SELECTED PASSAGE:
⟨

New Feature Released! Recombee Insights. Explore Feature

Modern Recommender Systems - Part 2: Data

Pavel Kordik
Mar 07

Data used by modern recommenders and how we can measure progress towards goals.

Modern Recommender Systems

Data Is Crucial

Data plays an essential role in the functioning of a recommender system, as it is the primary source of information used to generate accurate and personalized recommendations. In this blogpost, we will discuss the importance of data for recommender systems, the various types of data sources used, and how data can be used to improve the accuracy and effectiveness of recommendations. The data that can be used for recommendations can be categorized into 1) Item catalog 2) User catalog and 3) History of user X item interactions.

Attributes of items are stored in item catalog, user catalog holds information about users and there are several types of user to item interactions that are recorded in different contexts.

Item Catalog

First of all, it is good to know what we can recommend to users. A database of all items is called an item catalog. In this catalog, we store not only items that can be recommended (active items), but also historical items that were recommended in the past and are not available to users any more. Those historical items are important when measuring similarity of users who interacted with them in the past.

Attributes of items help recommenders understand how items are related and which are more similar than others. Here are a few examples of most important item attributes (or item properties).

  • Categories - Items can be categorized into distinct groups, however you might also come with a hierarchical system of categories where one item can belong to multiple categories. Categories can be used to create item segments so you can recommend particular categories to a given user. You can also filter out items from recommendation based on their category labels or boost probability that items from a particular set of categories are recommended to a user.
  • Text descriptions - When you recommend articles, the text of the article can be used in a text description attribute of the item. Modern recommenders have capabilities to process text using advanced neural networks. Similarities of text neural item embeddings can be very important especially when recommending cold start items that do not have many interactions yet.
  • Images - Modern recommenders can use multiple images of an item to create an image neural item embedding. Again, such information is super important for recommendation systems especially when images play a significant role for users (e.g online art gallery) or when interactions and text descriptions are missing. Imagine an online marketplace where users can upload images of items for sale. As they use their smartphones, it is not likely that they will also add rich and informative text descriptions. Another example would be a real-estate portal, where users like to find similar listings based on images of properties. Or a fashion e-commerce site that decided to utilize visual similarity to recommend alternatives from the product catalog.

User Catalog

Similarly to item catalog, user catalog holds attributes and properties of users. Most important user attributes are the following:

  • Location of user - Geographic location of users is important in recommendation scenarios, when users are interested in items that are located nearby (such as real estate, job or event recommendation). Even users with no interaction history can then get relevant recommendations such as popular items in their region.
  • User search history - One can suggest relevant items based on historical user search queries. Also, user search history is instrumental for personalized query suggestions, where reminding users about their past similar queries is very helpful.
  • User bio, interests or skills - In some domains, it is important to take into consideration not just user interactions with items, but also additional background information that can reveal user interests and help to select relevant items. Again, this is particularly important in cold start scenarios where we need to recommend to users without historical interactions.

⟩

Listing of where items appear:

⟨

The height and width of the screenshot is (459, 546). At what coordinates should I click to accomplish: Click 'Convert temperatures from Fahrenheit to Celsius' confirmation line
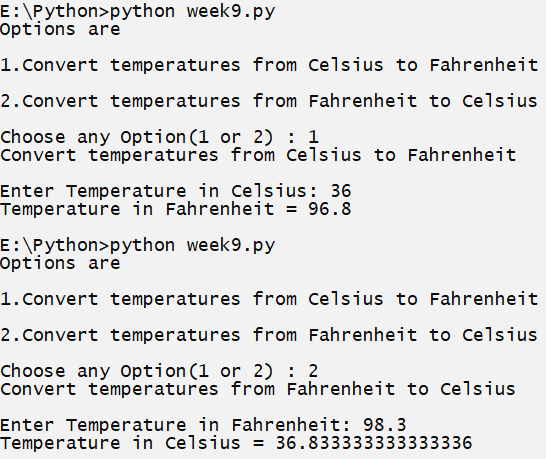pyautogui.click(x=258, y=389)
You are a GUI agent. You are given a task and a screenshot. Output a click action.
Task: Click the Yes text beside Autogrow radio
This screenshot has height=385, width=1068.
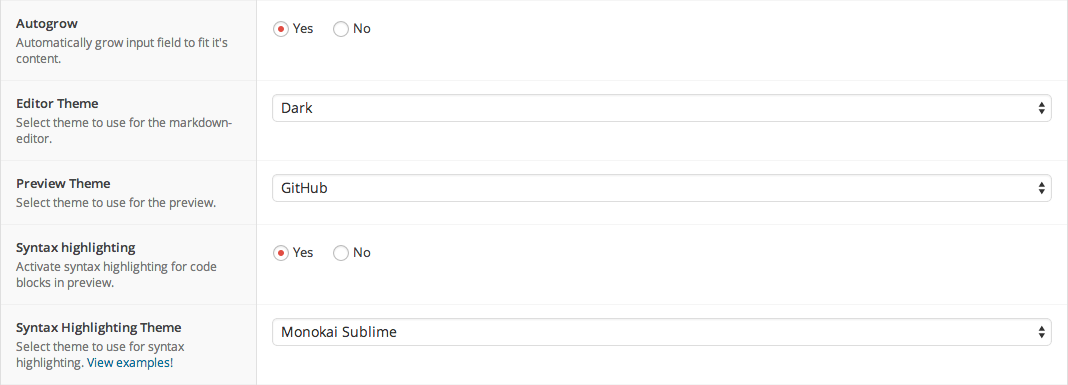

⟩

REQUESTS:
**1)** In the article on recommender data, shorten the paragraph beginning "First of all, it is good to know" while keeping its main facts.
**2)** Gather every line in the listing that contains the word "width".

ANSWERS IN ORDER:
**1)** An item catalog is a database of every item. It stores active items that can be recommended and historical items that users can no longer get. The historical items are important for measuring the similarity of users who interacted with them in the past.

**2)**
The height and width of the screenshot is (459, 546). At what coordinates should I click to accomplish: Click 'Convert temperatures from Fahrenheit to Celsius' confirmation line
This screenshot has height=385, width=1068.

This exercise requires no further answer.